Powtórz dokładnie fragment tekstu o książce „Miasto dla kobiet” od słów „NAPISZ, JAK BĘDZIESZ” do słów „Agaty Twardoch (2022)?”.

→ **Podany tekst**
● ● ● ●
NAPISZ, JAK BĘDZIESZ W DOMU (LESLIE KERN: 'MIASTO DLA KOBIET')
A
A
A
Być może na dobre zapanowała czytelnicza moda na tematy (około)urbanistyczne. Półtora miesiąca po ukazaniu się książki „Dziury w ziemi. Patodeweloperka w Polsce” Łukasza Drozdy premierę miało polskie wydanie „Feminist City”. Autorka polskiego przekładu, Martyna Tomczak, zdecydowała się na tytuł „Miasto dla kobiet”, niejako domagając się zestawienia myśli Leslie Kern z „Miastami dla ludzi” Jana Gehla (przeł. S. Nogalski, Kraków 2017). Rodzi się oczywiste pytanie: czego polski czytelnik i polska czytelniczka dowiedzą się od kanadyjskiej badaczki, o czym nie mogli przeczytać wcześniej w tamtej publikacji? Od siebie dorzuciłabym jeszcze: i w „Architektkach” Agaty Twardoch (2022)?
● ● ● ●
→ **Wyodrębnione pozycje**
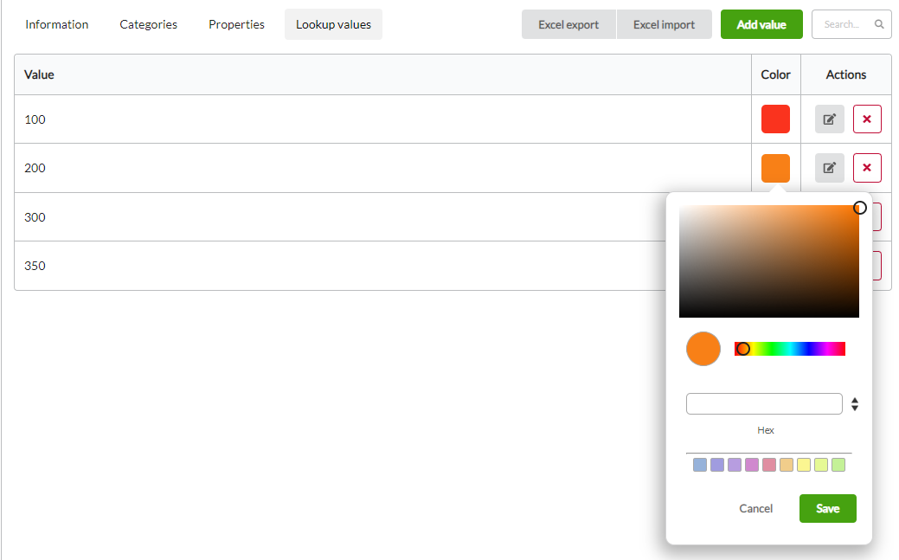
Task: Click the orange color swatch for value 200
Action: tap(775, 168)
● ● ● ●
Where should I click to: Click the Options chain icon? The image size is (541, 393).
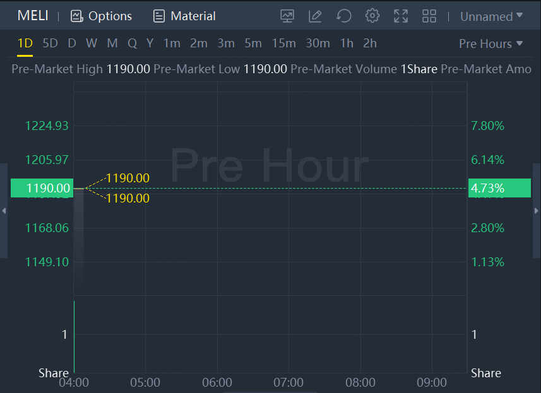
● ● ● ●
→ **Rozwiązanie zadania**
NAPISZ, JAK BĘDZIESZ W DOMU (LESLIE KERN: 'MIASTO DLA KOBIET')
A
A
A
Być może na dobre zapanowała czytelnicza moda na tematy (około)urbanistyczne. Półtora miesiąca po ukazaniu się książki „Dziury w ziemi. Patodeweloperka w Polsce” Łukasza Drozdy premierę miało polskie wydanie „Feminist City”. Autorka polskiego przekładu, Martyna Tomczak, zdecydowała się na tytuł „Miasto dla kobiet”, niejako domagając się zestawienia myśli Leslie Kern z „Miastami dla ludzi” Jana Gehla (przeł. S. Nogalski, Kraków 2017). Rodzi się oczywiste pytanie: czego polski czytelnik i polska czytelniczka dowiedzą się od kanadyjskiej badaczki, o czym nie mogli przeczytać wcześniej w tamtej publikacji? Od siebie dorzuciłabym jeszcze: i w „Architektkach” Agaty Twardoch (2022)?